▸ Document section
# Another ambrosia bowl



## DKMD (Apr 2, 2013)

Here's another ambrosia maple bowl from Duckman Dave's woodstash. This is the core from the bowl I posted last week. There were a few more drying cracks in this piece, so it got a few more of the bowtie patches and a little crushed malachite. About 11" in diameter.

Comments, criticism, and suggestions always appreciated.

[attachment=22103][attachment=22104][attachment=22105]


----------



## jimmyjames (Apr 2, 2013)

My only suggestion is for you to send it to me please :)


----------



## davidgiul (Apr 2, 2013)

Very nice Doc. Is the blue stuff real crushed turquoise?


----------



## DKMD (Apr 2, 2013)

jimmyjames said:


> My only suggestion is for you to send it to me please :)



Send me your address, Jim...



davidgiul said:


> Very nice Doc. Is the blue stuff real crushed turquoise?



Nah, I can't afford that stuff… With the Native American population around here, it's pretty pricey stuff locally. I used malachite in this one. We've got a rock shop in town that sells chunks of stuff, and I usually go around picking up stuff asking, "How hard is this rock?" When I get to something colorful and soft, I take it home and smash it all to Hades.


----------



## Dane Fuller (Apr 2, 2013)

Another good one, Keller! Great call on the malachite, BTW. It's a little more subdued than turquoise. I like it a lot.


----------



## Kevin (Apr 2, 2013)

That is very very sexy. Doc you keep fooling around and you're going to be able to *moonlight* as a bones doc one day. Seriously that's really very elegant and well executed.


----------



## Steelart99 (Apr 2, 2013)

Yeah ... I'm loving everything you're creating. 
Dan


----------



## davduckman2010 (Apr 2, 2013)

beutiful doc love the contrast in color on that one. i got to see one of those in the curly stuff i got would be awsome  duck


----------



## barry richardson (Apr 2, 2013)

Another nice one! your getting crazy with those bowties! I like using malachite too. Have you tried Crisocola? Its in the same family as turquoise and malachite, found in copper veins. It is pretty cheap and soft and half way between the two in color. About 4 on the Mohs scale. I geeked out on minerals when I started doing inlay Here in AZ the have several rock hound conventions where you can get the stuff cheap, remnants from jewelry making. Another one that is good is "chalk turquoise" the low grade stuff not suitable for jewelry, it is soft and perfect for inlay stuff. I was told this is what most use to inlay turquoise. A guy was selling it for $40 a lb. but a lb will go a long ways. I passed on it, wish I would have bought it. Then I could claim it is real turquoise inlay with a straigh face


----------



## DKMD (Apr 2, 2013)

barry richardson said:


> Another nice one! your getting crazy with those bowties! I like using malachite too. Have you tried Crisocola? Its in the same family as turquoise and malachite, found in copper veins. It is pretty cheap and soft and half way between the two in color. About 4 on the Mohs scale. I geeked out on minerals when I started doing inlay Here in AZ the have several rock hound conventions where you can get the stuff cheap, remnants from jewelry making. Another one that is good is "chalk turquoise" the low grade stuff not suitable for jewelry, it is soft and perfect for inlay stuff. I was told this is what most use to inlay turquoise. A guy was selling it for $40 a lb. but a lb will go a long ways. I passed on it, wish I would have bought it. Then I could claim it is real turquoise inlay with a straigh face



Now that you mention it, this might be chrysocolla(sp?)... I bought a couple of rocks, but I failed to label them.:dash2: I'll have to check out the 2nds on the turquoise, too. I bought some other rocks this past weekend that were really a deep blue color... Reminded me of the stuff browndown got from Steelart99, but I'll be damned if I can remember be name of it right now!:wacko1::dash2:


----------



## Steelart99 (Apr 2, 2013)

▸ Complete the following
[1] List every distinct username that posts in the ambrosia bowl thread.
[2] From the ambrosia bowl thread, write out the passage that begins at the words "Send me your" and ends after "all to Hades.".

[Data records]
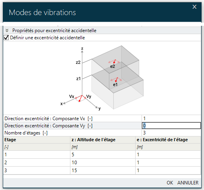Edit excentricité cell of étage 2
Viewport: 204px width, 190px height.
[x=168, y=163]
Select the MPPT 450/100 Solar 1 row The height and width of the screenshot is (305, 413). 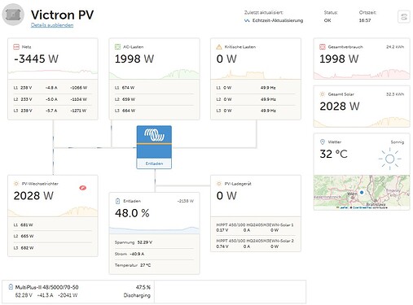[255, 228]
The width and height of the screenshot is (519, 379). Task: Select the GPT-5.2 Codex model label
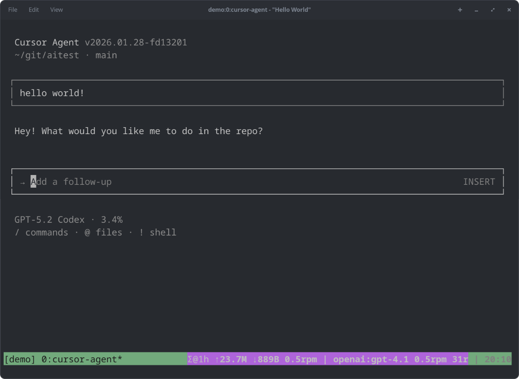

▸ Exercise solutions
[1] DKMD, jimmyjames, davidgiul, Dane Fuller, Kevin, Steelart99, davduckman2010, barry richardson

[2]
Send me your address, Jim...



davidgiul said:


> Very nice Doc. Is the blue stuff real crushed turquoise?



Nah, I can't afford that stuff… With the Native American population around here, it's pretty pricey stuff locally. I used malachite in this one. We've got a rock shop in town that sells chunks of stuff, and I usually go around picking up stuff asking, "How hard is this rock?" When I get to something colorful and soft, I take it home and smash it all to Hades.